START Materials provided

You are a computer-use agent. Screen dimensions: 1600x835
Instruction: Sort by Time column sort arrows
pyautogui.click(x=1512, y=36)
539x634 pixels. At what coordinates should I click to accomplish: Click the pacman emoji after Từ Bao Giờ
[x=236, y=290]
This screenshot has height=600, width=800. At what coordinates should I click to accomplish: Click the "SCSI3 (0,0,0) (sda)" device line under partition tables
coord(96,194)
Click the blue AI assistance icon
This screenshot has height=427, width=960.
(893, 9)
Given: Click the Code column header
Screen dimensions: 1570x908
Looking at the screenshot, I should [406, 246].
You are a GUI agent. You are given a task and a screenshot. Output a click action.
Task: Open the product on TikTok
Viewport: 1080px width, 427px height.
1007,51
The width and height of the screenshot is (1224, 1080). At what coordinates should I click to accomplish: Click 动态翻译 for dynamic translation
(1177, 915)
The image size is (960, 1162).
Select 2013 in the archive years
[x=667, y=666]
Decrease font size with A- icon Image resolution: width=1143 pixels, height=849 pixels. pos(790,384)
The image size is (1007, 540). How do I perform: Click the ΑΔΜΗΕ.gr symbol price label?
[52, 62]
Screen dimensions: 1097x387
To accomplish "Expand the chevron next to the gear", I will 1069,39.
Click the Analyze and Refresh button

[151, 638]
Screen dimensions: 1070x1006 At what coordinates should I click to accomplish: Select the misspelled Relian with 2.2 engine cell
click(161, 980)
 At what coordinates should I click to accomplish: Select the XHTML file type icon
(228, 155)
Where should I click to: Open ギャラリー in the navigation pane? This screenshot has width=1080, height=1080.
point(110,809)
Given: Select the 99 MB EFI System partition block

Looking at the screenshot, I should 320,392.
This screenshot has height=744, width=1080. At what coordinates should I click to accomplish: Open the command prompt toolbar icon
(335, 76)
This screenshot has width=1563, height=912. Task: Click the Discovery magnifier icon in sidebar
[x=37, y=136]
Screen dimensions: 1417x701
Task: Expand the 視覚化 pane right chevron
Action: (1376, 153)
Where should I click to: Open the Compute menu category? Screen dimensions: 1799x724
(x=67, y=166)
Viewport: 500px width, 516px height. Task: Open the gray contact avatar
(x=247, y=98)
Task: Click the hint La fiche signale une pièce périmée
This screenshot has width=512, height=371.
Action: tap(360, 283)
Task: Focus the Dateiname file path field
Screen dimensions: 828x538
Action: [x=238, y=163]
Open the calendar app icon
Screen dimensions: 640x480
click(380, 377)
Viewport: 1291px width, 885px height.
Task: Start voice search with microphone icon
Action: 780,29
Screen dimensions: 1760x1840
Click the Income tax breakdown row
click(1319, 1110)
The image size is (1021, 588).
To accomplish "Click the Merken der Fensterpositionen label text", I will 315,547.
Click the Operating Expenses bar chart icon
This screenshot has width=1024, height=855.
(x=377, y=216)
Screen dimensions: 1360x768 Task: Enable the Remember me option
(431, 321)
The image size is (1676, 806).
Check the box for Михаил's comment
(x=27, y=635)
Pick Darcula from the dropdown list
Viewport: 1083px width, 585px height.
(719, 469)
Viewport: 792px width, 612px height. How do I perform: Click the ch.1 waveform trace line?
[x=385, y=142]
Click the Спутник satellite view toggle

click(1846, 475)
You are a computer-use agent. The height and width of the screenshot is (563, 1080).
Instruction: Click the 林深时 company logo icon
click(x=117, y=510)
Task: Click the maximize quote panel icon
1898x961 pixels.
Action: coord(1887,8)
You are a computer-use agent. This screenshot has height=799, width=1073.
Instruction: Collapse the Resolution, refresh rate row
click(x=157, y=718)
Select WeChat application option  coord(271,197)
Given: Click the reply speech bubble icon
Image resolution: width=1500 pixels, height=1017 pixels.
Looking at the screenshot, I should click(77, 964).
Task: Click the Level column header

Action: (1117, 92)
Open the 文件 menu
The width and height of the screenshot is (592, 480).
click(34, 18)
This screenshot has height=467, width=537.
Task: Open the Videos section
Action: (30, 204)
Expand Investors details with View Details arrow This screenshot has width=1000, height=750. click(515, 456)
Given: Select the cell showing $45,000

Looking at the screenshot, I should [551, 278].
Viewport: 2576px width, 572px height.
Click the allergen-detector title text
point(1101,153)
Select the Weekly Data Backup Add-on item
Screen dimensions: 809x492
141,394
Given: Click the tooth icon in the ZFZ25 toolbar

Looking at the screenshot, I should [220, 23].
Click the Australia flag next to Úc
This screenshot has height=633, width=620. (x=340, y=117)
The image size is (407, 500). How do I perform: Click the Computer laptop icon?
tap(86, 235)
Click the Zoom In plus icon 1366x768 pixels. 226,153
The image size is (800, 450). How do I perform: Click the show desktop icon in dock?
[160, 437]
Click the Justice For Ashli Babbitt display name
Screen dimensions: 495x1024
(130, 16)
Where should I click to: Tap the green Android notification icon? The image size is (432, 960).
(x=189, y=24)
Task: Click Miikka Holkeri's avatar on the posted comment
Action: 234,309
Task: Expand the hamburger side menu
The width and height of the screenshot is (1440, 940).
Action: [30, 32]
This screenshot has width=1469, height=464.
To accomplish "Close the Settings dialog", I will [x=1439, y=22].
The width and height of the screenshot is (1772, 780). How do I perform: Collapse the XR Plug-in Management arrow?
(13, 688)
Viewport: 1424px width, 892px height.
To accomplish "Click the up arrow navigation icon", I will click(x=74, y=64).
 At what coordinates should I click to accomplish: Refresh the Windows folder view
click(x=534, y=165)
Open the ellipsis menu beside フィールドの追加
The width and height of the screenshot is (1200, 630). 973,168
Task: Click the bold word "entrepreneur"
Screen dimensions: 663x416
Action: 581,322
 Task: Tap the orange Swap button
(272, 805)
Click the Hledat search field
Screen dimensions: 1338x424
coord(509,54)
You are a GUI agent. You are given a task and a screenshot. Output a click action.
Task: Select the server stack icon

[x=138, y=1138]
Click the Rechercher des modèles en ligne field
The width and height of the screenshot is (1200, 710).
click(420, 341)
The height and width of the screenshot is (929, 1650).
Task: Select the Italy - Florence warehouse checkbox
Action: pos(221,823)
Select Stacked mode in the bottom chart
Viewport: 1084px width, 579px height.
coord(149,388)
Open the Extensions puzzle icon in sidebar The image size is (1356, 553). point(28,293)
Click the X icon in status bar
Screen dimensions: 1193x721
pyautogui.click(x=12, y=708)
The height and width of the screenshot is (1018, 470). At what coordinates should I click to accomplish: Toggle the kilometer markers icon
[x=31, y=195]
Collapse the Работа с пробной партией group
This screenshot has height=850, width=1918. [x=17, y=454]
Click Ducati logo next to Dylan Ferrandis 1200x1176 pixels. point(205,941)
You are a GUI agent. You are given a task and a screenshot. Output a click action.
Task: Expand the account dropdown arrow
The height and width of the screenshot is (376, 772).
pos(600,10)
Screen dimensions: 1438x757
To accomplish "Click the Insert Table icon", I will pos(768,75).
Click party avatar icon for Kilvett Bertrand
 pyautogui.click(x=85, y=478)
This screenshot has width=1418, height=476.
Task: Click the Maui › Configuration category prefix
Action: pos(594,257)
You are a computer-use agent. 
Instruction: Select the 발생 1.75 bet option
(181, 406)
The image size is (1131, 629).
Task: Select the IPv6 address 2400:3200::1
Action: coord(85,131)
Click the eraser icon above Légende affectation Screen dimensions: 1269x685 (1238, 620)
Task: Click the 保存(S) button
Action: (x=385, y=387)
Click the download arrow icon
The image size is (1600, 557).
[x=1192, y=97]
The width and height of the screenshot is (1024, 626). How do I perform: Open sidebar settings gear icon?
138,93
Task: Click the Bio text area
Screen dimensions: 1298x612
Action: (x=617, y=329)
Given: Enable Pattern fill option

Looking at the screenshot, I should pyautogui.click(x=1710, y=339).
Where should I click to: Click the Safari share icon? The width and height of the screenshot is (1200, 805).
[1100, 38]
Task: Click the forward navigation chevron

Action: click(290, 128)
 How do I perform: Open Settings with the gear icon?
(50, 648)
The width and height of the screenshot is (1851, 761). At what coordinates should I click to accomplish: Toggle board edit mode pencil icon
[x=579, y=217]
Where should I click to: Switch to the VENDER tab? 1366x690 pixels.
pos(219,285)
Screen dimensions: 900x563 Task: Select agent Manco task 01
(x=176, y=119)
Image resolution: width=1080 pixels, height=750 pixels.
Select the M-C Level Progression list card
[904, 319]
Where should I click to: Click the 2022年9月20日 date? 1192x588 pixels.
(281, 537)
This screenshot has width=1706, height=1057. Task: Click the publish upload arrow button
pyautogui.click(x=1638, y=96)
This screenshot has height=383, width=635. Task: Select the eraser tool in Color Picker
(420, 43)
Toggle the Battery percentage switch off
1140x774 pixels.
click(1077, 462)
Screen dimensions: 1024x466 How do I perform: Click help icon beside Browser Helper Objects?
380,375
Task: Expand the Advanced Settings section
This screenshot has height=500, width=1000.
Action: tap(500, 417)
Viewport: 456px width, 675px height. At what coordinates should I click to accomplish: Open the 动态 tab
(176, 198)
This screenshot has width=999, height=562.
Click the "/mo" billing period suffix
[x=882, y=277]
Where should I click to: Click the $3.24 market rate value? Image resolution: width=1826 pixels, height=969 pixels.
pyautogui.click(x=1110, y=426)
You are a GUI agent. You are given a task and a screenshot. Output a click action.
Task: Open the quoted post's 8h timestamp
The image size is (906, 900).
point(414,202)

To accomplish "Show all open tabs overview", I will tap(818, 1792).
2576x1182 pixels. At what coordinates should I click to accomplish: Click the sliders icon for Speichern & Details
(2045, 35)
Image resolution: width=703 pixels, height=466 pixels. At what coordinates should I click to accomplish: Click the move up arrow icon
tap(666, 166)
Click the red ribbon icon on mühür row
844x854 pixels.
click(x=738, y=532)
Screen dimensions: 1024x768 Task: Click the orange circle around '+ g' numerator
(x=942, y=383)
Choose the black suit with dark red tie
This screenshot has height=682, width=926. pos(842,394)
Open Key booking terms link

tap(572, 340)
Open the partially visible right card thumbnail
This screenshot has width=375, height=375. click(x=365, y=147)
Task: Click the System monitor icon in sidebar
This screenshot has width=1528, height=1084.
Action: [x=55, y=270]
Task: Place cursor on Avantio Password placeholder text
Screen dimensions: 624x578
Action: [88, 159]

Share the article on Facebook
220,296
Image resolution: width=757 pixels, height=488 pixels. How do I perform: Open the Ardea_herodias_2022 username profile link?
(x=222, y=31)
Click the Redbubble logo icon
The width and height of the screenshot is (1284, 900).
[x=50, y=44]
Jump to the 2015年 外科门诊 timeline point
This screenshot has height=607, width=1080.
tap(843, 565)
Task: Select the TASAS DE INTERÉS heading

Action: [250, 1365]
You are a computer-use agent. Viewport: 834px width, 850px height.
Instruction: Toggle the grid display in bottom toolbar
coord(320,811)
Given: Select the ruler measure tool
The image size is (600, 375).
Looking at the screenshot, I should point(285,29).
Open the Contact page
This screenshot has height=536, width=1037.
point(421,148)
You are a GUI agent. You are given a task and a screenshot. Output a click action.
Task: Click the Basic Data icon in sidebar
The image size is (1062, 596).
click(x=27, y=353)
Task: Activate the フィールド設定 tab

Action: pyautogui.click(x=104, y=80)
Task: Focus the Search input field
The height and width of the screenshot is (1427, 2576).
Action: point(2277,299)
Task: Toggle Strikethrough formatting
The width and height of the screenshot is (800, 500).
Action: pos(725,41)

END Materials provided

Pull out each line of the records holding the string "Focus".

Written response:
Task: Focus the Dateiname file path field
Task: Focus the Search input field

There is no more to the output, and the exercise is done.